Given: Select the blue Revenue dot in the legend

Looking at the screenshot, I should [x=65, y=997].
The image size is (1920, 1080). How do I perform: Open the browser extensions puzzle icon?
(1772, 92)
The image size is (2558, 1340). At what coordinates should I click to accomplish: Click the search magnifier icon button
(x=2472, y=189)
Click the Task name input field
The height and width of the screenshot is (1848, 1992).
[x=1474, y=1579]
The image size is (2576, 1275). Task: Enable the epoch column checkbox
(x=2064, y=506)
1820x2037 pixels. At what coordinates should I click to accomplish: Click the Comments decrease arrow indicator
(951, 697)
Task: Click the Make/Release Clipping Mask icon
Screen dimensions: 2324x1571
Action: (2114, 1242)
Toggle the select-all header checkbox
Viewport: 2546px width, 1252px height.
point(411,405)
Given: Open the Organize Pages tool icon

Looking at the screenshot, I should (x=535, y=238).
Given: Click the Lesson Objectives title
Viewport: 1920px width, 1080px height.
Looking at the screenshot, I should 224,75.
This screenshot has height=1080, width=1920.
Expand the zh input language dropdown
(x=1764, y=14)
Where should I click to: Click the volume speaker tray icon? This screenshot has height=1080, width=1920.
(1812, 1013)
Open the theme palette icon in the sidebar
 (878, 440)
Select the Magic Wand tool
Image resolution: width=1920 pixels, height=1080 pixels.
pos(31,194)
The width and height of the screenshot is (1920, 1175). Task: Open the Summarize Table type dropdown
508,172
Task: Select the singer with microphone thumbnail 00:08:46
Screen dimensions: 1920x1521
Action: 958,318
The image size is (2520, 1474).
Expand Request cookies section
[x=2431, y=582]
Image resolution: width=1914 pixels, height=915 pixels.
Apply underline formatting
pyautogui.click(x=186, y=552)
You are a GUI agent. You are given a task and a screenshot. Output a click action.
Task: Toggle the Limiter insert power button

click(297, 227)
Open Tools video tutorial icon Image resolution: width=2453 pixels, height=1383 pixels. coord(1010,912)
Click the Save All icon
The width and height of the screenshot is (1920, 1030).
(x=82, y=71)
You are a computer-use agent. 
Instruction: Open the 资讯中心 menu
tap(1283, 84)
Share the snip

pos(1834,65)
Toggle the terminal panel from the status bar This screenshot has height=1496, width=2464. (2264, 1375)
•••••
Instructions to follow: Starting at the line that has "Viewport: 1920px width, 1080px height." and ending at the line that has "You are a GUI", please write out the lines above exactly, leaving out all others.

Exercise solution:
Viewport: 1920px width, 1080px height.
Looking at the screenshot, I should 224,75.
This screenshot has height=1080, width=1920.
Expand the zh input language dropdown
(x=1764, y=14)
Where should I click to: Click the volume speaker tray icon? This screenshot has height=1080, width=1920.
(1812, 1013)
Open the theme palette icon in the sidebar
 (878, 440)
Select the Magic Wand tool
Image resolution: width=1920 pixels, height=1080 pixels.
pos(31,194)
The width and height of the screenshot is (1920, 1175). Task: Open the Summarize Table type dropdown
508,172
Task: Select the singer with microphone thumbnail 00:08:46
Screen dimensions: 1920x1521
Action: 958,318
The image size is (2520, 1474).
Expand Request cookies section
[x=2431, y=582]
Image resolution: width=1914 pixels, height=915 pixels.
Apply underline formatting
pyautogui.click(x=186, y=552)
You are a GUI agent. You are given a task and a screenshot. Output a click action.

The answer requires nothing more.